De resto, e recuperando o que já havia escrito para o primeiro tomo deste O Sangue das Cerejas, com uma tónica clássica na execução, diria que o desenho “se trata de uma arte, quiçá, mais destinada a um público mais maduro e com uma cultura de banda desenhada franco-belga já bem presente. A maneira como o autor desenha os cenários, as personagens ou as situações que se vão passando com o desenrolar da história, é muito convincente e atenta ao detalhe.”
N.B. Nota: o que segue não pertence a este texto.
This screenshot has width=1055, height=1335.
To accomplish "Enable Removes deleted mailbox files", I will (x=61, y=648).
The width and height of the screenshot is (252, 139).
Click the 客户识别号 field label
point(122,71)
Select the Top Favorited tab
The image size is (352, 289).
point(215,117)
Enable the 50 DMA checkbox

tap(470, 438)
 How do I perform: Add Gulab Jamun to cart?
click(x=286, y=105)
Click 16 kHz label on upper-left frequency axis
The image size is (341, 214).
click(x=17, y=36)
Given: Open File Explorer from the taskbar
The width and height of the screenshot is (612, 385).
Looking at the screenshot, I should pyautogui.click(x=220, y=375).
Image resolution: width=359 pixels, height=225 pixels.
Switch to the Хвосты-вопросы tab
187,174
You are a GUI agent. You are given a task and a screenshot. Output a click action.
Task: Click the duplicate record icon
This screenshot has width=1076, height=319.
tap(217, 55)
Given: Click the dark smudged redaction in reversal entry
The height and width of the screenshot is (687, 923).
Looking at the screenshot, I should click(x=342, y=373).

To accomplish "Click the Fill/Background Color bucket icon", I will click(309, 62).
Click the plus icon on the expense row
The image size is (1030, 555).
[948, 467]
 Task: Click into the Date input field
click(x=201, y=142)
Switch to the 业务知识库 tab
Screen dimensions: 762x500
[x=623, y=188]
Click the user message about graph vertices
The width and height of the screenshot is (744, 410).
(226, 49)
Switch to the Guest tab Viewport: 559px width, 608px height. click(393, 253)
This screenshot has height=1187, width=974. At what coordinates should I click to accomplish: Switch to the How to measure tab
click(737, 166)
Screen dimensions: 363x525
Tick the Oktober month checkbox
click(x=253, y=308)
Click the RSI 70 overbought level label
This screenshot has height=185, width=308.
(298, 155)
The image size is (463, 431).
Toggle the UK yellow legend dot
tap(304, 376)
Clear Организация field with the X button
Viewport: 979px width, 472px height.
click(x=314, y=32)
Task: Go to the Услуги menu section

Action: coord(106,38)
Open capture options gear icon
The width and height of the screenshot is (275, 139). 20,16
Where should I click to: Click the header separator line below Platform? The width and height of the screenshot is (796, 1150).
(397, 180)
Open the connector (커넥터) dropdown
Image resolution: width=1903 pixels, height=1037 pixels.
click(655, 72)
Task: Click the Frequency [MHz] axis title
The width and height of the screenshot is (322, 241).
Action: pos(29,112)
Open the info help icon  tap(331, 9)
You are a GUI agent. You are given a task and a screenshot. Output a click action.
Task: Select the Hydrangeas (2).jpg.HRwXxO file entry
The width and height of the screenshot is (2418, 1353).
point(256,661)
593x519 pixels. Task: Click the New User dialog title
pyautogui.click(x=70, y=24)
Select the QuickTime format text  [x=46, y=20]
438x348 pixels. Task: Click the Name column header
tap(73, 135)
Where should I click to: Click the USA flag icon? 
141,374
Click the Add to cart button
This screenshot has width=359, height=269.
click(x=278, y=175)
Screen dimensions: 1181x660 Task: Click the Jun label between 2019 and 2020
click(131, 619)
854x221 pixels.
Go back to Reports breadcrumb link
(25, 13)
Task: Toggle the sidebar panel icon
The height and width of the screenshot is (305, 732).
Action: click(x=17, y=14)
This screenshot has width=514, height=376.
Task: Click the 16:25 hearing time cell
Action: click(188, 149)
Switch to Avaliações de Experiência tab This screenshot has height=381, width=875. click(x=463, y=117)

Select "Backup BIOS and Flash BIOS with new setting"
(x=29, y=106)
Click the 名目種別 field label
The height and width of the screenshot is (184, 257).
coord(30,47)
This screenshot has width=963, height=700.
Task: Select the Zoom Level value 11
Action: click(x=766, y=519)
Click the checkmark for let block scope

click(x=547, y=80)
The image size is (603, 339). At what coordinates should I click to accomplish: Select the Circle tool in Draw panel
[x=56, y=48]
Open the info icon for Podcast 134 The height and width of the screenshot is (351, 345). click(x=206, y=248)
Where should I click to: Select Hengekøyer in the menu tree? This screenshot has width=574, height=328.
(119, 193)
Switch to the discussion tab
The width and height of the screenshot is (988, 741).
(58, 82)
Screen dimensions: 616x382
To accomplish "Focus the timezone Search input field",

Quanto à edição, o trabalho da Ala dos Livros é irrepreensível. O livro tem capa dura brilhante, com papel couché de boa qualidade. A impressão e a encadernação também são boas. Uma nota para a legendagem que é particularmente custosa de ler – como, aliás, tem sido apanágio na obra de Bourgeon. Embora, isso seja algo a que a Ala dos Livros é alheia, uma vez que a legendagem original, quer ao nível da font, quer ao nível da balonagem, é exatamente igual.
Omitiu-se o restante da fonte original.